To do: Two lines below mark the span: the one containing "Viewport: 1024px width, 699px" and the one containing "Click the WhatsApp". Set down both, plus every line between, exactly as they stand, and nothing else.

Supplied records:
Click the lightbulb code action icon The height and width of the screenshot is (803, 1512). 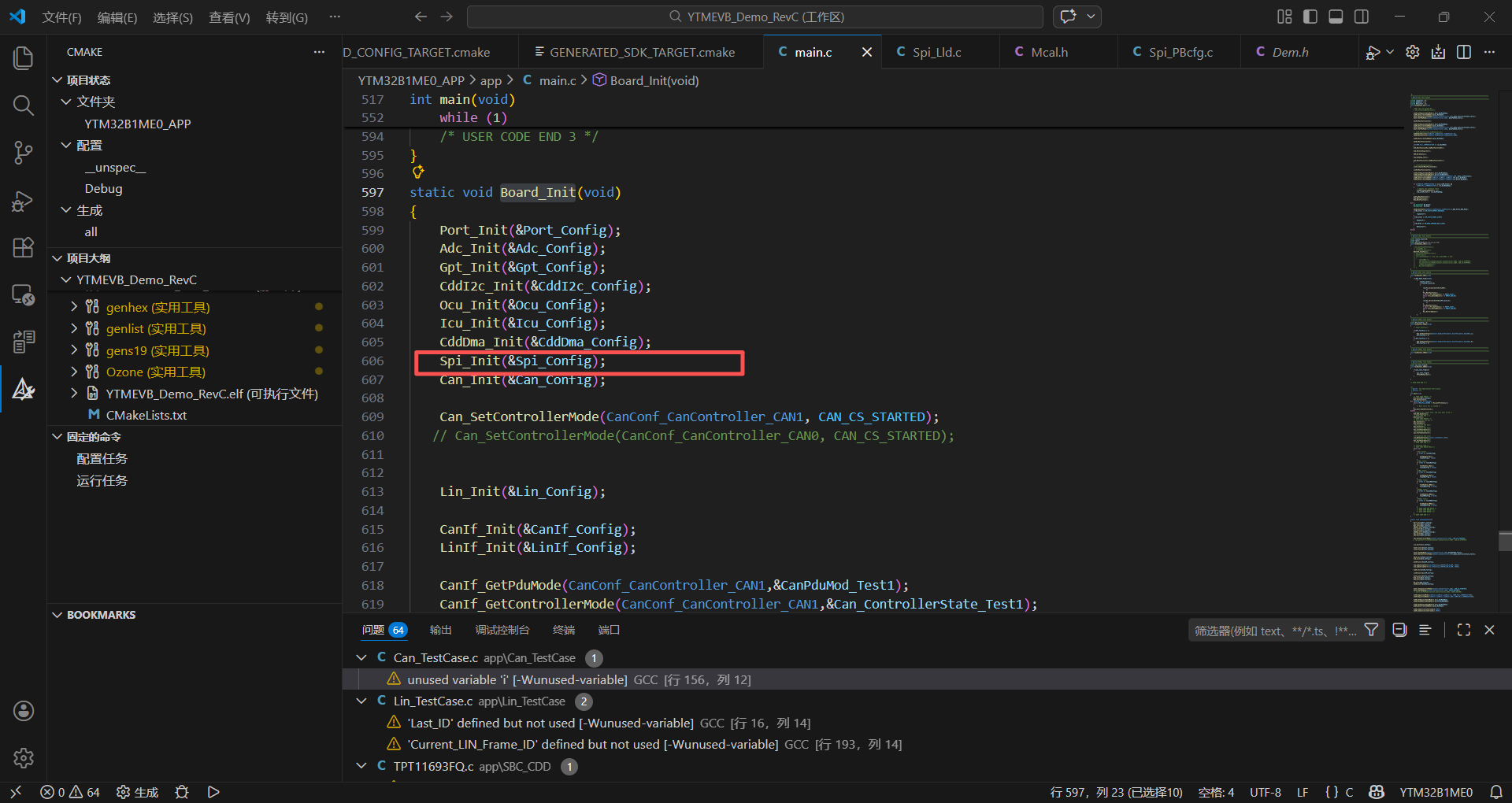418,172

==

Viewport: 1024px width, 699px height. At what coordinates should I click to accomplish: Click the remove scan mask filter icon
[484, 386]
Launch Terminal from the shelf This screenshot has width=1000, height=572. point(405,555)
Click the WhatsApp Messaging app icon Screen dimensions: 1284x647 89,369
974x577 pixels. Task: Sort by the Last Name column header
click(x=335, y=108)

Worked solution:
Viewport: 1024px width, 699px height. At what coordinates should I click to accomplish: Click the remove scan mask filter icon
[484, 386]
Launch Terminal from the shelf This screenshot has width=1000, height=572. point(405,555)
Click the WhatsApp Messaging app icon Screen dimensions: 1284x647 89,369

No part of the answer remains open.